**TASK SET:**
A. In the passage on the history of the ACTS retreats, reproduce the text from "The Origin of" up to and including "of these retreats.", substituting "team" for each occurrence of "committee".
B. According to the passage on the history of the ACTS retreats, what are the four words the ACTS acronym stands for?
C. Write the next part of the passage on the history of the ACTS retreats, starting after its final sentence.

The ACTS movement came to birth from the Cursillo Movement through the inspiration of the Holy Spirit, in the Archdiocese of San Antonio. ACTS started in 1987 at Our Lady of Perpetual Help in Selma, Texas, a small suburb of San Antonio. "Three men who were formerly involved with Cursillo, Ed Courtney and Joe Hays of Our Lady of Perpetual Help Church in Selma, and Dr. Marty Sablik of St Luke's parish, met in the spring of 1987 at a local restaurant and discussed the possibilities of starting a retreat program that would concentrate more on parish life and community.
The proposed retreat program was approved by Joe Hayes' pastor, Father Patrick Cronin, at Our Lady of Perpetual Help, his pastoral council and Archbishop Patrick Flores. The men received the blessings to form a committee to develop a retreat weekend with a goal of having a men's retreat in July 1987 and a women's retreat in the fall of 1987. Archbishop Flores asked that the committee be sure to allow non-Catholics to attend as part of the community.
The Origin of the Name "ACTS"
With Joe Hayes as chairman, 10 committee members began developing talks, sacramentals, meditations and schedules for the weekends. The committee met each week while forming the retreat program and discussed choosing a name for the retreat but there was never a consensus among them. One day Wallace Vaughn, one of the committee members, had a dream in which the Holy Spirit encouraged him to read Chapter 2, verses 42-47 of the Acts of the Apostles. This selection from Acts describes what the committee wanted to achieve on a retreat weekend. He also felt the Holy Spirit wanted the retreats to be called 'ACTS,' and thus the name was born. The acronym of ACTS came to mean Adoration, Community, Theology and Service, which is today the precept of these retreats.
“Nearly all who have experienced an ACTS retreat feel truly blessed by God through the guidance of the Holy Spirit."
The Cursillo Retreat is a wonderful weekend experience and true to its name is a remarkable "Short Course" in the Catholic faith. Although the ACTS retreat was modeled after Cursillo, there are some major differences, most notably in focus and in emphasis. Cursillo Retreats are strictly for Catholics, and always reach out to the general population to form team and recruit retreatants. ACTS Retreats are open to all faiths and generally are directed primarily to those within a parish.

**DATA ROWS:**
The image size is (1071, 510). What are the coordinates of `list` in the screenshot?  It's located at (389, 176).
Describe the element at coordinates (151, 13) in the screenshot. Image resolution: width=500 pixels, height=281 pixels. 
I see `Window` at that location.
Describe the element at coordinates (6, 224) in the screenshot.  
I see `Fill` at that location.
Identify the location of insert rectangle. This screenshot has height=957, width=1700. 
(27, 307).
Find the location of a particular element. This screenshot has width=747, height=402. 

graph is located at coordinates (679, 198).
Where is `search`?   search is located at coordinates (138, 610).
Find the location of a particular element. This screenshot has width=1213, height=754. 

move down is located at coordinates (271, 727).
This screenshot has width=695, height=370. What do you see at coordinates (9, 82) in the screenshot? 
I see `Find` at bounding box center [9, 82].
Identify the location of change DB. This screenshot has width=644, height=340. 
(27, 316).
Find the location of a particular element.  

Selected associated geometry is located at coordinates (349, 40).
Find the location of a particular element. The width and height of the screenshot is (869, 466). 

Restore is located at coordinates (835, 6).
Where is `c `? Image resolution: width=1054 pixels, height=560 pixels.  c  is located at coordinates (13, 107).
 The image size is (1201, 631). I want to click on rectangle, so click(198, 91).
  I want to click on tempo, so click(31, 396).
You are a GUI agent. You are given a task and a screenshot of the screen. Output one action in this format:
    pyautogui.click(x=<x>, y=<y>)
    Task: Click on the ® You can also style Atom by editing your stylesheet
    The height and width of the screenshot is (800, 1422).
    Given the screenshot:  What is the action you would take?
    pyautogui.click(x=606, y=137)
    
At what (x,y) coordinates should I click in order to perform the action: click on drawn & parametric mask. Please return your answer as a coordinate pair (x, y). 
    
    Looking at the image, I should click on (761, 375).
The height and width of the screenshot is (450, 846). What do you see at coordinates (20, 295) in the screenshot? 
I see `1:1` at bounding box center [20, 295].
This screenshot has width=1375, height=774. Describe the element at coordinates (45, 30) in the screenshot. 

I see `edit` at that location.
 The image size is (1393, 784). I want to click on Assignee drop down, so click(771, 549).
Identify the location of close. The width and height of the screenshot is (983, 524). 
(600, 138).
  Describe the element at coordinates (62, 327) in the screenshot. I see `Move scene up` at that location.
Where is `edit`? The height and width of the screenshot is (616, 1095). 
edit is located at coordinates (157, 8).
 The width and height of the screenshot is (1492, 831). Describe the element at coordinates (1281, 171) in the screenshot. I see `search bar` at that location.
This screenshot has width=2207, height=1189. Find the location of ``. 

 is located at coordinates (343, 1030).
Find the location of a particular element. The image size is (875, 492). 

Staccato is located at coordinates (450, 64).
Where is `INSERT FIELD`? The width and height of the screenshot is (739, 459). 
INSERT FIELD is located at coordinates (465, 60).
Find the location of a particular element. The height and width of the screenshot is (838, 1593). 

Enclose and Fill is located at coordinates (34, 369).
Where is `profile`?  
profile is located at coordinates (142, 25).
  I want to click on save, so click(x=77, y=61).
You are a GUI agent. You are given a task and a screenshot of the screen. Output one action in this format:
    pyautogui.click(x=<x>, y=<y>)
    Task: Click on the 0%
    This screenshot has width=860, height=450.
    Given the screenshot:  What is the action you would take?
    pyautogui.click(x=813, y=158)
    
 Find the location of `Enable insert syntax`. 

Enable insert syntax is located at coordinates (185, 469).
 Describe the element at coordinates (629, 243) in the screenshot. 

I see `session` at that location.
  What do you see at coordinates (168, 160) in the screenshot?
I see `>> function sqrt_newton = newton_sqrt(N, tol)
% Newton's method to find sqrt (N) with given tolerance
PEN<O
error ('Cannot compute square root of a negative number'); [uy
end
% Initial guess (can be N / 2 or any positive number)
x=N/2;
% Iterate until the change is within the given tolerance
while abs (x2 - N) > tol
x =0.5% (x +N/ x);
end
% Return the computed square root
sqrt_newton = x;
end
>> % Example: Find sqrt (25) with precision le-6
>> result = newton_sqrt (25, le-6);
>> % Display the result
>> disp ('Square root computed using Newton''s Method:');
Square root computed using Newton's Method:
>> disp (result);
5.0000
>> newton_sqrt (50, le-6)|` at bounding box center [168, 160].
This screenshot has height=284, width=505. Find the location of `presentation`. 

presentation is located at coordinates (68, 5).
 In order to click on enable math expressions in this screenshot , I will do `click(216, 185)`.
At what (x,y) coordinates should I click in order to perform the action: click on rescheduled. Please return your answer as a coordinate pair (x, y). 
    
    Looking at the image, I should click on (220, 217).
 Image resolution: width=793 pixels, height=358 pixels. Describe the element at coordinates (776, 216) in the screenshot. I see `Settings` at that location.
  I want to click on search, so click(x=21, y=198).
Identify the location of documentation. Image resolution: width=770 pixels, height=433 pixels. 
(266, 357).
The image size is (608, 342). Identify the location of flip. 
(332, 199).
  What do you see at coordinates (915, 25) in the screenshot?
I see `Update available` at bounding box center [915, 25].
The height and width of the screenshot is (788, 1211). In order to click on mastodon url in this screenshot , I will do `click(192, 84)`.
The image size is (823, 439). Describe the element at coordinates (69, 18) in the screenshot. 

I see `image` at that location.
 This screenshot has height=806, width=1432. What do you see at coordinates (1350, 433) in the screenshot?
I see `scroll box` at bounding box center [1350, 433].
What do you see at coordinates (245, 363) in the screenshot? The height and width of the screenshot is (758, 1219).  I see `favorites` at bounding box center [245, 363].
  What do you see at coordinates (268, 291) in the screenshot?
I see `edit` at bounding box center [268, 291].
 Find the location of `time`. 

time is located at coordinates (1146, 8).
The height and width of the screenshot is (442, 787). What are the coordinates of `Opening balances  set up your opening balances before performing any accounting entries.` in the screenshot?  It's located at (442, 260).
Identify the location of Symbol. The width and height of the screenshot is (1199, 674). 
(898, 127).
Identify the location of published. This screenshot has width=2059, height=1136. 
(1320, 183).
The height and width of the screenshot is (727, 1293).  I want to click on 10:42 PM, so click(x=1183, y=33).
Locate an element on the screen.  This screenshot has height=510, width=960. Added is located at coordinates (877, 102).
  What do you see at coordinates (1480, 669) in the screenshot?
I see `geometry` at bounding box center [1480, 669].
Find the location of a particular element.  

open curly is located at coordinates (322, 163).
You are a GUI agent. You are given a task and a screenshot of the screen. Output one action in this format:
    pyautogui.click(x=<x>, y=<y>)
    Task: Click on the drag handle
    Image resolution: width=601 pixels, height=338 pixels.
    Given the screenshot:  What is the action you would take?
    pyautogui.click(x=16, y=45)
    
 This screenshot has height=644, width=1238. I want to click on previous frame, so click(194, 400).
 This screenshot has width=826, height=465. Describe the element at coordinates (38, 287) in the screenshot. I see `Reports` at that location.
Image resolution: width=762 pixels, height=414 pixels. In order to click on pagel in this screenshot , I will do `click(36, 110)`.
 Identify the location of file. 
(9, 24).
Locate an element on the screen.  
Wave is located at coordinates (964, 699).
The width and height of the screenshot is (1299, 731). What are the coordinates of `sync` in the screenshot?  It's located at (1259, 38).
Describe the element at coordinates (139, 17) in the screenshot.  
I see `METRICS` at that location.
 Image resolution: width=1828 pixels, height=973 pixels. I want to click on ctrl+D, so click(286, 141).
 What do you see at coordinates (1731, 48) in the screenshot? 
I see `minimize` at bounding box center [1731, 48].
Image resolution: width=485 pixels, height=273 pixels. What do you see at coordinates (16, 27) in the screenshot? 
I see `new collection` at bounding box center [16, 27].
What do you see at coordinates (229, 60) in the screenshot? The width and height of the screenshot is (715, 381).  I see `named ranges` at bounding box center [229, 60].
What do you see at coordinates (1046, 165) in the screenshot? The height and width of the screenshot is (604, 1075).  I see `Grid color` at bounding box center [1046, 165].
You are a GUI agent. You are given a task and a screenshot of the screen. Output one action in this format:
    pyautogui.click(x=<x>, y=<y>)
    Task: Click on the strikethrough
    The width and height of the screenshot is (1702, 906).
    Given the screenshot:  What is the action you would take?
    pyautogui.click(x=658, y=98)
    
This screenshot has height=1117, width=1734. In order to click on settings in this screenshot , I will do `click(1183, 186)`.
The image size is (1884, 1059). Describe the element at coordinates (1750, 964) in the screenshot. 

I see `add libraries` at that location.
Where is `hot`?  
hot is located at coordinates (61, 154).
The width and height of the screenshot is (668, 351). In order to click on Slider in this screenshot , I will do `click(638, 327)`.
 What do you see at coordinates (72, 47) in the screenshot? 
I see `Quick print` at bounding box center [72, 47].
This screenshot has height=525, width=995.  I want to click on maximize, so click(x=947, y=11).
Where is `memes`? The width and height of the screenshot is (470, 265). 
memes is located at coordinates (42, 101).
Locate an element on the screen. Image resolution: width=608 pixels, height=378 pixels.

**ANSWER SET:**
A.
The Origin of the Name "ACTS"
With Joe Hayes as chairman, 10 team members began developing talks, sacramentals, meditations and schedules for the weekends. The team met each week while forming the retreat program and discussed choosing a name for the retreat but there was never a consensus among them. One day Wallace Vaughn, one of the team members, had a dream in which the Holy Spirit encouraged him to read Chapter 2, verses 42-47 of the Acts of the Apostles. This selection from Acts describes what the team wanted to achieve on a retreat weekend. He also felt the Holy Spirit wanted the retreats to be called 'ACTS,' and thus the name was born. The acronym of ACTS came to mean Adoration, Community, Theology and Service, which is today the precept of these retreats.

B. Adoration, Community, Theology, Service

C.
Another example of difference is that the Cursillo Retreat is very structured and provides very little flexibility. The ACTS Retreat, on the other hand, represents the wishes of the Director and team in selection of presentations. No two ACTS retreats are exactly alike. There are certain events that are required but each retreat is unique because of the individuality of each team.
The ACTS and The Cursillo Retreats do the work of the Holy Spirit and both are needed. The ACTS Movement shall always be grateful to the Cursillo Movement for its beginnings and its foundation. The ACTS retreat has gradually become a Parish Weekend Retreat patterned after the description of the early Church in the Acts of the Apostles (ACTS 2:42-47); breaking bread together, worshipping together, receiving instruction together, sharing in common, and reaching out in loving service.
After the weekend, participants are encouraged to reach out to parish activities. ACTS does not want to be thought of as a "Group", but as parishioners that have been on a special retreat and now have a greater interest in parish ministry involvement. Many men and women too numerous to mention here have added much and continue to add to the ACTS Movement through the inspiration of the Holy Spirit.
ACTS Missions was founded in 1997 to take the ACTS Retreat to new Parishes all over the world so that the spirit of ACTS would be alive in all parishes. ACTS Missions has helped to spread ACTS, and the retreat is now all over Texas, in 14 other states, and three other countries (Mexico, Honduras and South Africa).
History of ACTS Movement in Amarillo
Msgr. Waldow was the national Spiritual Director for the Cursillo Movement in the USA when he heard about the ACTS movement in San Antonio from a friend. Intrigued by what his friend had told him and wanting to know more, he was taken to St. Matthew’s parish, where the retreats were held within the parish itself. There, he saw the dynamic of the retreat and was fascinated.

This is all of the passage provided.